▶ _Description of the task_: Output the whole listing below. Keep it exact.

________________

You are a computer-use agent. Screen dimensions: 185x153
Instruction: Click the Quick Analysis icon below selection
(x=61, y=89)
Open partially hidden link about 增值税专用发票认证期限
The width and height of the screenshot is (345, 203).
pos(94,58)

________________

▶ _Answer section_:
You are a computer-use agent. Screen dimensions: 185x153
Instruction: Click the Quick Analysis icon below selection
(x=61, y=89)
Open partially hidden link about 增值税专用发票认证期限
The width and height of the screenshot is (345, 203).
pos(94,58)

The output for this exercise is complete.